Early Infantile Epileptic Encephalopathy (EIEE) or Ohtahara syndrome is a severe and congenital seizure disorder that affects neonates within the first three months of life, and often within the first two weeks.
The clinical features of Ohtahara syndrome consist of weak suckling reflexes, with hypotonia of the muscles, and generalized symmetrical tonic spasms. The characteristic feature is the occurrence of tonic generalized or lateralized seizures. These are seen as stiffening of the muscles of the back, the legs, and the arms. They may occur hundreds of times a day and last for about 10 seconds each. They are symmetrical and may occur singly or in clusters. They are independent of the sleep-wakefulness cycle. They are often fatal.
These spasms may be single but are typically clustered. While each spasm lasts for less than ten seconds, they may occur hundreds of times in a single day and are not affected by sleep or wakefulness. In one of three patients, generalized tonic-clonic seizures, focal seizures, and hemiconvulsions also develop. Mortality in infancy is high, and among the survivors, severe mental and motor disability is common. Death is due to pneumonia or other complications in a number of cases.

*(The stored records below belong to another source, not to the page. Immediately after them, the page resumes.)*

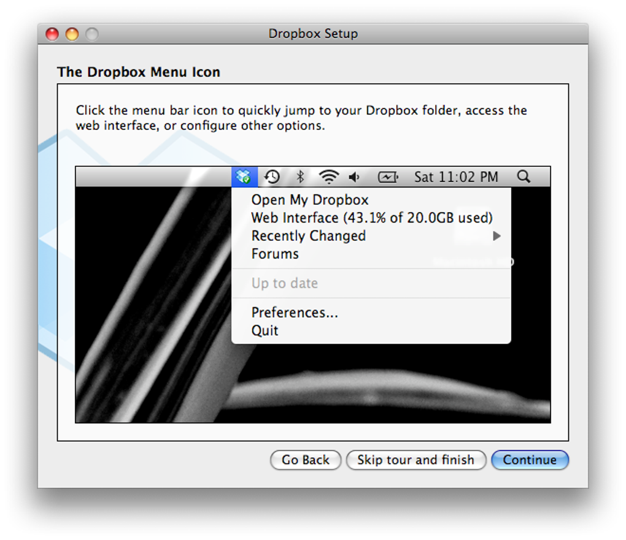Minimize the Dropbox Setup window
This screenshot has width=626, height=540.
pyautogui.click(x=72, y=34)
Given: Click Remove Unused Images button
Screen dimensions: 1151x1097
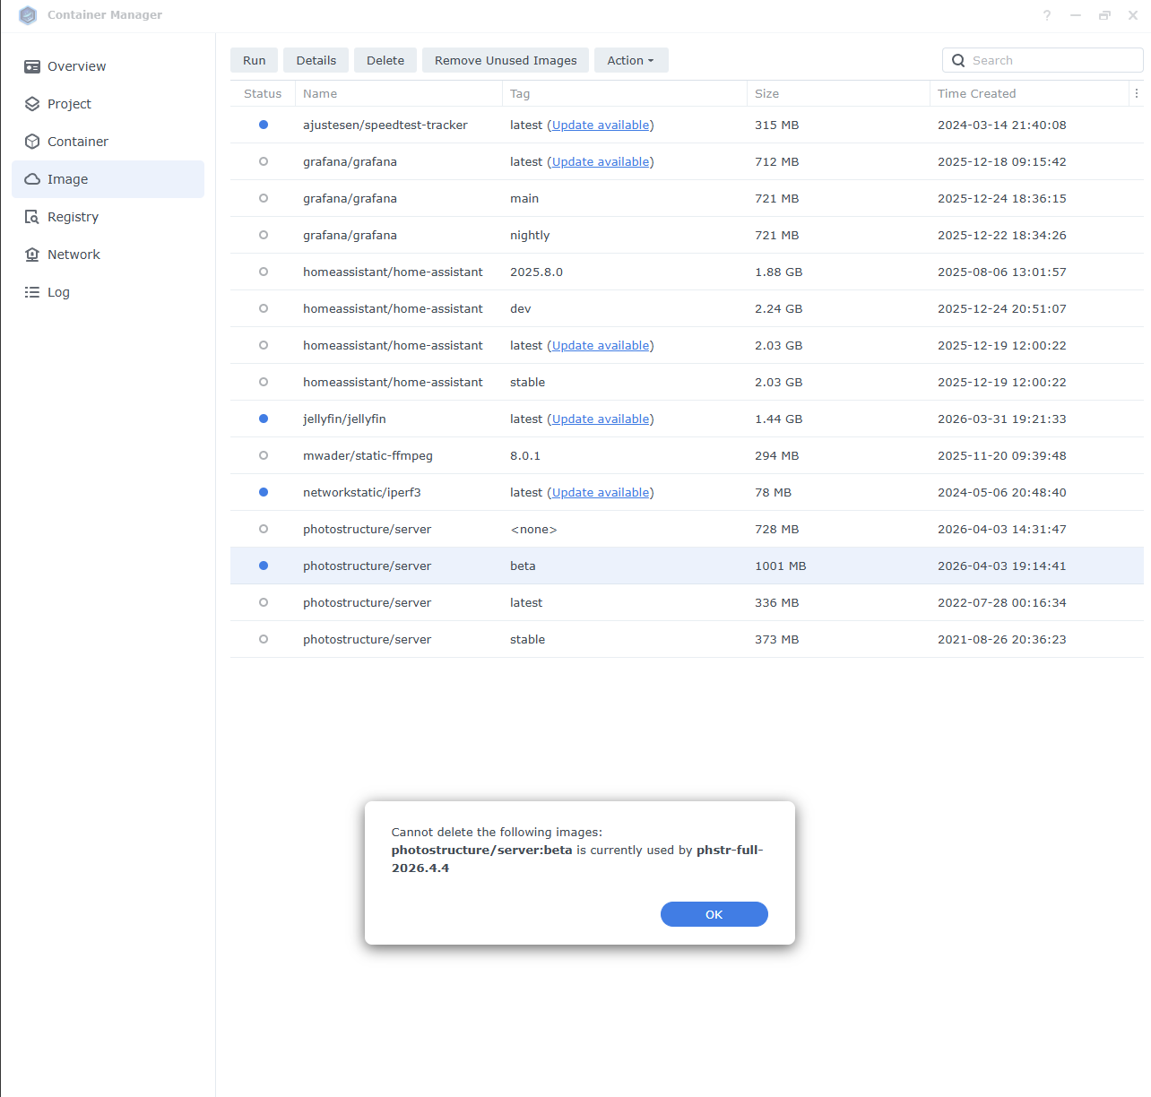Looking at the screenshot, I should click(506, 60).
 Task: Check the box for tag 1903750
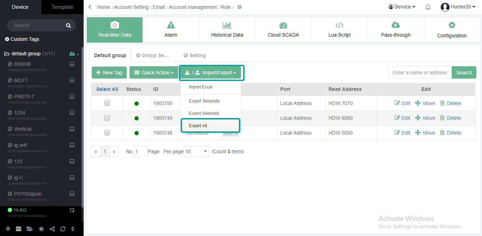107,103
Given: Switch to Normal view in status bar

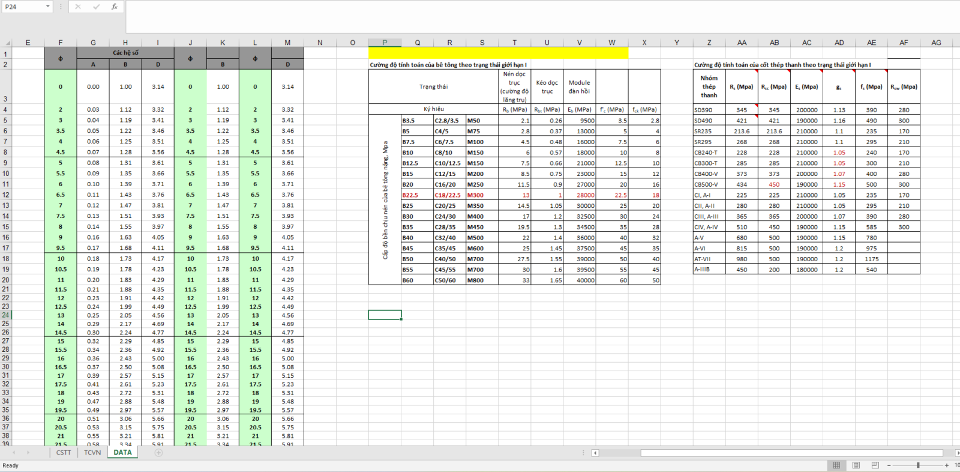Looking at the screenshot, I should pyautogui.click(x=836, y=465).
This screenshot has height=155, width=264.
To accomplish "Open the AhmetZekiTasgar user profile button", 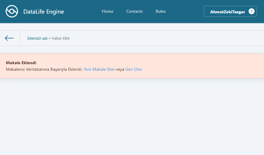I will click(x=227, y=12).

Ohtahara syndrome may convert into West syndrome within 2-6 months after birth, in about 75% of cases. Among these, 12% go on to develop the Lennox-Gastaut syndrome. The change is typically shown by changes in the EEG pattern. While EIEE is diagnosed by a suppression-burst pattern, West syndrome is typically accompanied by hypsarrhythmia, and when Lennox-Gastaut develops, a slow spike-wave pattern sets in. These three are thought to possibly be brain reactions to the same type of exogenous stimulus which change with brain age, rather than three different conditions.
Infants with EIEE may also have partial or myoclonic seizures, and in one of three patients, generalized tonic-clonic seizures, focal seizures, and hemiconvulsions also develop. All types of seizures in EIEE are intractable and show severe progression.
In most of these infants, the hemispheres of the brain are poorly developed or show structural anomalies. In some cases, the symptoms are worsened by the coexistence of metabolic disorders. Pyridoxine deficiencies are especially associated with defects in the metabolism of amino acids, especially homocysteine, as well as of carbohydrates, and lipids. Pyridoxine is also vital for the production of some neurotransmitters, proper immune function, and the synthesis of hemoglobin.
Biotinidase deficiency is an autosomal recessive inborn metabolic error associated with the inability to break down proteins, either ingested or from cells which are being broken down for recycling because of the partial or complete lack of an enzyme needed to degrade biotin. Profound deficiency of the biotinidase enzyme results in seizures, muscular hypotonia, severe defects in vision and hearing, respiratory problems, ataxia of movement and balance, alopecia, and fungal infections with Candida species.
Infants with EIEE show profound mental and physical retardation and often die in infancy or early childhood. The seizures are very difficult to control with any mode of management.